▶ [GOAL OF THE EXERCISE]
Include in the output exactly the lines from the opening of the data through the line containing "Tap the blue availability circle for カテゴリー1", and nothing more.

▶ [SUPPLIED RECORDS]

++++++++++

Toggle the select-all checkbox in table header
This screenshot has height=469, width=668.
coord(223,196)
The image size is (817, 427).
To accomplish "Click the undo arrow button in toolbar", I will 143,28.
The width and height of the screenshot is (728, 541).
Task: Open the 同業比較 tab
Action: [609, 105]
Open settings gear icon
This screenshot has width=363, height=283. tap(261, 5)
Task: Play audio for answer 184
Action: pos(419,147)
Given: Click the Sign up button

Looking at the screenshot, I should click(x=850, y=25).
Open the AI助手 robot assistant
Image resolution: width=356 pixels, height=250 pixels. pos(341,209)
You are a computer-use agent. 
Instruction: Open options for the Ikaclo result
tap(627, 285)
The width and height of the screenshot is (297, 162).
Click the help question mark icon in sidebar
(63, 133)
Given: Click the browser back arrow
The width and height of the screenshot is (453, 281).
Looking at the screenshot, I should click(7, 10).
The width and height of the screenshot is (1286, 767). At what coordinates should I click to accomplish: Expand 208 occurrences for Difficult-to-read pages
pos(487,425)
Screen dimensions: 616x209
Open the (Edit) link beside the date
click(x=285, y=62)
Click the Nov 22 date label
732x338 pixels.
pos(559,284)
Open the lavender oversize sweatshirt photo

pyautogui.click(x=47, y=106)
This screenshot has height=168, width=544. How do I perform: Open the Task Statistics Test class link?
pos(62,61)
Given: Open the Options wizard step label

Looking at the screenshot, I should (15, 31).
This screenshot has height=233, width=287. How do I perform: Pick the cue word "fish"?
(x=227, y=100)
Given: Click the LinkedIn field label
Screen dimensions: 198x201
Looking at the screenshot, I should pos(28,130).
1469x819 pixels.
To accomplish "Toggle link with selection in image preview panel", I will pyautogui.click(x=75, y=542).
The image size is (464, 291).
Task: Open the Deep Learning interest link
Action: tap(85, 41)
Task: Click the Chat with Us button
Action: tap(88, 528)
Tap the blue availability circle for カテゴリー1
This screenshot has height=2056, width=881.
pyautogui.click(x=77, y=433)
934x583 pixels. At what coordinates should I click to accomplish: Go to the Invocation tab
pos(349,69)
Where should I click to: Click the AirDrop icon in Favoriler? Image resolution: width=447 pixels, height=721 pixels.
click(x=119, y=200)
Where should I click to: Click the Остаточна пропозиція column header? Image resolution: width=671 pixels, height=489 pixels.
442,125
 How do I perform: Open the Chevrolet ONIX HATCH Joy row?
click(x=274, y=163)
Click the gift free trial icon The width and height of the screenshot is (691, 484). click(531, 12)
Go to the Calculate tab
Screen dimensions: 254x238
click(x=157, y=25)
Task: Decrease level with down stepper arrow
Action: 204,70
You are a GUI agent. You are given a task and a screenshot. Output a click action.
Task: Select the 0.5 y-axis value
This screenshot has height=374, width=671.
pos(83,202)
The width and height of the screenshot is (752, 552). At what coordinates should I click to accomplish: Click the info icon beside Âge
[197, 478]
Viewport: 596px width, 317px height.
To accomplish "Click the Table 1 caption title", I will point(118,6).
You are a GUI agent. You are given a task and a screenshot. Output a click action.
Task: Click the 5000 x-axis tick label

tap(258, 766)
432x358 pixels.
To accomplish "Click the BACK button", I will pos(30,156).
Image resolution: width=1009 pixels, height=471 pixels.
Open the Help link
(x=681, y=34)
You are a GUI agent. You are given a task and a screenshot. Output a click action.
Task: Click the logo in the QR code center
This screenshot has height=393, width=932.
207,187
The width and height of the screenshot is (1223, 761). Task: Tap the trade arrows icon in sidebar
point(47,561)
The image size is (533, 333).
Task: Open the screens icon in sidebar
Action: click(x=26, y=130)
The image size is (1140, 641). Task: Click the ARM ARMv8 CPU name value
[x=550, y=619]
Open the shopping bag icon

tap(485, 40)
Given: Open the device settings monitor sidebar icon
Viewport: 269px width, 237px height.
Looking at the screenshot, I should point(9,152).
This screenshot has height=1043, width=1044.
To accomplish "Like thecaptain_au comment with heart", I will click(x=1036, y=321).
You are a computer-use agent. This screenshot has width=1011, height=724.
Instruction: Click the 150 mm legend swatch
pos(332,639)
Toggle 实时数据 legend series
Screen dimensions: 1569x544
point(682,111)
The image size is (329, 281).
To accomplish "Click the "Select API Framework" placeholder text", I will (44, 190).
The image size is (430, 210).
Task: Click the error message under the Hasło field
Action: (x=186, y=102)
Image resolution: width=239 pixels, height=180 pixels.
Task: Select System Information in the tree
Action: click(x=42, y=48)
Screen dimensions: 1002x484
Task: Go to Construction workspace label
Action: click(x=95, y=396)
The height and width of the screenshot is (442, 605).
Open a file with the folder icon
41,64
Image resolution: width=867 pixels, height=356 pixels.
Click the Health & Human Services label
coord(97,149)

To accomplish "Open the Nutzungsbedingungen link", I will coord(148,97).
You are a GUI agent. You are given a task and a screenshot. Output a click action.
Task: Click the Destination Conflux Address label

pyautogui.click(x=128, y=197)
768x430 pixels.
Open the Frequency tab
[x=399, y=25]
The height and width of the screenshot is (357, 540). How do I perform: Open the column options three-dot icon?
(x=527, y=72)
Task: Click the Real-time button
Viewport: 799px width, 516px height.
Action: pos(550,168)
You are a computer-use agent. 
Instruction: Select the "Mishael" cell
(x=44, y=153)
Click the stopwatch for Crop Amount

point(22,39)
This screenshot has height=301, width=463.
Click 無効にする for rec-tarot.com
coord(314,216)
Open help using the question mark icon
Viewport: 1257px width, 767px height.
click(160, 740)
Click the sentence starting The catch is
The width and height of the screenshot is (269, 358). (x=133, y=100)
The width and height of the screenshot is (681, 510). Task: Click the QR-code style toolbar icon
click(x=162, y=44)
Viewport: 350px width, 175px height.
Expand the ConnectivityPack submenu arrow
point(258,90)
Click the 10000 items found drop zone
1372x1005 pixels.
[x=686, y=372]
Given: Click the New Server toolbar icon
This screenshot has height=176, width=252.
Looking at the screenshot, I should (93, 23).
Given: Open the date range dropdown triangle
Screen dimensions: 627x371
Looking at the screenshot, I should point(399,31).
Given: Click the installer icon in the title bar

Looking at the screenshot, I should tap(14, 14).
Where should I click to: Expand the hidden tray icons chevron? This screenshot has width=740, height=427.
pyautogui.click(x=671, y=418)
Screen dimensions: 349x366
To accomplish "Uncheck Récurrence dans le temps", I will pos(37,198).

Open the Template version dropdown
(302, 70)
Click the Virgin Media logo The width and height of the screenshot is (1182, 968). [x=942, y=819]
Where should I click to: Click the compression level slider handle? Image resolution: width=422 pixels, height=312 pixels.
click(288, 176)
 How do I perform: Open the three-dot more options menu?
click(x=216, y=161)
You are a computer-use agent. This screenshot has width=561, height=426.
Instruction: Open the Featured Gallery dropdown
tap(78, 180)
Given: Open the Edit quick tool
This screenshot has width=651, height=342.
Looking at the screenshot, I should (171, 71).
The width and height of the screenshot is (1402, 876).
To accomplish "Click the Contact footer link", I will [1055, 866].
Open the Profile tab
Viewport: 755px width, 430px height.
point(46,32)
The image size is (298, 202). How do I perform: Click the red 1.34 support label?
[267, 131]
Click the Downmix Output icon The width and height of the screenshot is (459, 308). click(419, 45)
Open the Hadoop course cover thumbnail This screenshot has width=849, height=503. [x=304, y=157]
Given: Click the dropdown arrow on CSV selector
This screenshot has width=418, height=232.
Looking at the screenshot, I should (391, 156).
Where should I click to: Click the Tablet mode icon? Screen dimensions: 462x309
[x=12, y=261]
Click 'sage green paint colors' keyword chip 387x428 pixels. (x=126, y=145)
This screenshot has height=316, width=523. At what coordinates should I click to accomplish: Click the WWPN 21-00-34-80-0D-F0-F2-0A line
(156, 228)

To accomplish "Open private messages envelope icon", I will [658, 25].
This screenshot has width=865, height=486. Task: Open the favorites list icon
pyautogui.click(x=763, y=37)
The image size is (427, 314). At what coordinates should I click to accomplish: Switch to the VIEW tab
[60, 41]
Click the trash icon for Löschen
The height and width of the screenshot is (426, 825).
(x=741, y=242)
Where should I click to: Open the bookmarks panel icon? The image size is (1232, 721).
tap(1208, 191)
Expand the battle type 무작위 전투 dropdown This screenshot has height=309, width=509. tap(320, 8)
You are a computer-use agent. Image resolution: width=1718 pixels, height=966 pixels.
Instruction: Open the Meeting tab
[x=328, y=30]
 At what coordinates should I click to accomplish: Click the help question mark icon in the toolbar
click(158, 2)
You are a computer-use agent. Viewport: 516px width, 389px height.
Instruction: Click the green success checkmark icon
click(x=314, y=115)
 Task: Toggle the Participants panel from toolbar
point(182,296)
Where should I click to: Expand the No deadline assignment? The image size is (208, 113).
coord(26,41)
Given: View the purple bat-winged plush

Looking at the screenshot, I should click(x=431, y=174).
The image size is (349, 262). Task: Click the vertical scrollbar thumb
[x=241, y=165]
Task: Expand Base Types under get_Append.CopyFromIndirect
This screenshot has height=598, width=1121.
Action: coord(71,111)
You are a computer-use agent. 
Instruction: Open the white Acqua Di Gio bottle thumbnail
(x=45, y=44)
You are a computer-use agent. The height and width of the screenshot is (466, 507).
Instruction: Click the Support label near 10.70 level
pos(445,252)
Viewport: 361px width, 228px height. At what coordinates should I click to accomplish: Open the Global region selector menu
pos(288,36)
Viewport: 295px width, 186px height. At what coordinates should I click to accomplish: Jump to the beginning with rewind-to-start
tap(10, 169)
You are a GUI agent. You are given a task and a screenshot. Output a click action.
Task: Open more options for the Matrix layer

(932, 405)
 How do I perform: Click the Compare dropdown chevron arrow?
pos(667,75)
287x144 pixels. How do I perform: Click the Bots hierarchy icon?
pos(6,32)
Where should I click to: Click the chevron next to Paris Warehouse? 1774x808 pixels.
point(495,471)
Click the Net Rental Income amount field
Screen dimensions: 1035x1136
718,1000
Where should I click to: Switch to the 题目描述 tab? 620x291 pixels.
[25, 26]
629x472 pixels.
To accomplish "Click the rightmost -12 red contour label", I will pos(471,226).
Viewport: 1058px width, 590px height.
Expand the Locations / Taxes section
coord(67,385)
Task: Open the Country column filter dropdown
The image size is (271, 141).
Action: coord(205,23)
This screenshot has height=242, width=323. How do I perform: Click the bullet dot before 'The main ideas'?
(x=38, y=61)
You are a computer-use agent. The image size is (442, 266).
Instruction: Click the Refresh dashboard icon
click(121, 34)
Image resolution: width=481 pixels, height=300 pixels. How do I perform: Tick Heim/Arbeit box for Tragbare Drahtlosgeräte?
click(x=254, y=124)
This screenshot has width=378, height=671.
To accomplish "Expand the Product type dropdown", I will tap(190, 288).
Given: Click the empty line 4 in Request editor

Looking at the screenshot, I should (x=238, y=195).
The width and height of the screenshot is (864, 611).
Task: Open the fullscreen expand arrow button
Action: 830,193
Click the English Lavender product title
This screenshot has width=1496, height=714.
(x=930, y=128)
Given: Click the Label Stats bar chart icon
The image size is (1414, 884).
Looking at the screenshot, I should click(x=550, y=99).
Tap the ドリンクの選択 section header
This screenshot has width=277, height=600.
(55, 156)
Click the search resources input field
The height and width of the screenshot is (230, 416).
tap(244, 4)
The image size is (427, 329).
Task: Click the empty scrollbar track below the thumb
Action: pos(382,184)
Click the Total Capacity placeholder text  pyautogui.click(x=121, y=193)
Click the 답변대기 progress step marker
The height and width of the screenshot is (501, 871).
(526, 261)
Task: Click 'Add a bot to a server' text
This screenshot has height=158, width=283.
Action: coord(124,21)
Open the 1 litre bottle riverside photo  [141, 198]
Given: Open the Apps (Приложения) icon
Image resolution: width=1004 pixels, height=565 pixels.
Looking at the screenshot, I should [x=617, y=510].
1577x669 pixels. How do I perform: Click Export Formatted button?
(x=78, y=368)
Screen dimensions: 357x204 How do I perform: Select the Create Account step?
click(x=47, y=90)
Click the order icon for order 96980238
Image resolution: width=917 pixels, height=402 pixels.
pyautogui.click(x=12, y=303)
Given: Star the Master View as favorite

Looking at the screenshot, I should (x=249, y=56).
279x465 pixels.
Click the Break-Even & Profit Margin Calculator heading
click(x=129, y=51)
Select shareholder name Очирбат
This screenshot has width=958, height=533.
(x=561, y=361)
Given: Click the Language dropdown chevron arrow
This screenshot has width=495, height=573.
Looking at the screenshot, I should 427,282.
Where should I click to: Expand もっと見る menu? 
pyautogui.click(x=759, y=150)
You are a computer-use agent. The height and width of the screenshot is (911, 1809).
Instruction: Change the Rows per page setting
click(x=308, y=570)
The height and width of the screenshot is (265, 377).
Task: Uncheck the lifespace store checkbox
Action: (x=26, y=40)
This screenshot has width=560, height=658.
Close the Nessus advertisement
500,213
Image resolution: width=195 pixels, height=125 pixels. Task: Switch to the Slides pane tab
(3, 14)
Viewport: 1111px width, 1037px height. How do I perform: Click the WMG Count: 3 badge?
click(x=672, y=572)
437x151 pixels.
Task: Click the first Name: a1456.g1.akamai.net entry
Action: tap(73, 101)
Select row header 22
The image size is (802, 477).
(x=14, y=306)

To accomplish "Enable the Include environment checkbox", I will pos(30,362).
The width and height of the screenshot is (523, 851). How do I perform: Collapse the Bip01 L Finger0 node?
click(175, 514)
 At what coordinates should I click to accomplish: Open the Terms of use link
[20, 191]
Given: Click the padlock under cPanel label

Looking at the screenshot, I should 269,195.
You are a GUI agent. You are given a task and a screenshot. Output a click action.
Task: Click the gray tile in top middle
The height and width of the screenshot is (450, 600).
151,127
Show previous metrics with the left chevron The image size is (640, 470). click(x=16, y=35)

++++++++++

▶ [ANSWER TO THE EXERCISE]
Toggle the select-all checkbox in table header
This screenshot has height=469, width=668.
coord(223,196)
The image size is (817, 427).
To accomplish "Click the undo arrow button in toolbar", I will 143,28.
The width and height of the screenshot is (728, 541).
Task: Open the 同業比較 tab
Action: [609, 105]
Open settings gear icon
This screenshot has width=363, height=283. tap(261, 5)
Task: Play audio for answer 184
Action: pos(419,147)
Given: Click the Sign up button

Looking at the screenshot, I should click(x=850, y=25).
Open the AI助手 robot assistant
Image resolution: width=356 pixels, height=250 pixels. pos(341,209)
You are a computer-use agent. 
Instruction: Open options for the Ikaclo result
tap(627, 285)
The width and height of the screenshot is (297, 162).
Click the help question mark icon in sidebar
(63, 133)
Given: Click the browser back arrow
The width and height of the screenshot is (453, 281).
Looking at the screenshot, I should click(7, 10).
The width and height of the screenshot is (1286, 767). At what coordinates should I click to accomplish: Expand 208 occurrences for Difficult-to-read pages
pos(487,425)
Screen dimensions: 616x209
Open the (Edit) link beside the date
click(x=285, y=62)
Click the Nov 22 date label
732x338 pixels.
pos(559,284)
Open the lavender oversize sweatshirt photo

pyautogui.click(x=47, y=106)
This screenshot has height=168, width=544. How do I perform: Open the Task Statistics Test class link?
pos(62,61)
Given: Open the Options wizard step label

Looking at the screenshot, I should (15, 31).
This screenshot has height=233, width=287. How do I perform: Pick the cue word "fish"?
(x=227, y=100)
Given: Click the LinkedIn field label
Screen dimensions: 198x201
Looking at the screenshot, I should pos(28,130).
1469x819 pixels.
To accomplish "Toggle link with selection in image preview panel", I will pyautogui.click(x=75, y=542).
The image size is (464, 291).
Task: Open the Deep Learning interest link
Action: tap(85, 41)
Task: Click the Chat with Us button
Action: tap(88, 528)
Tap the blue availability circle for カテゴリー1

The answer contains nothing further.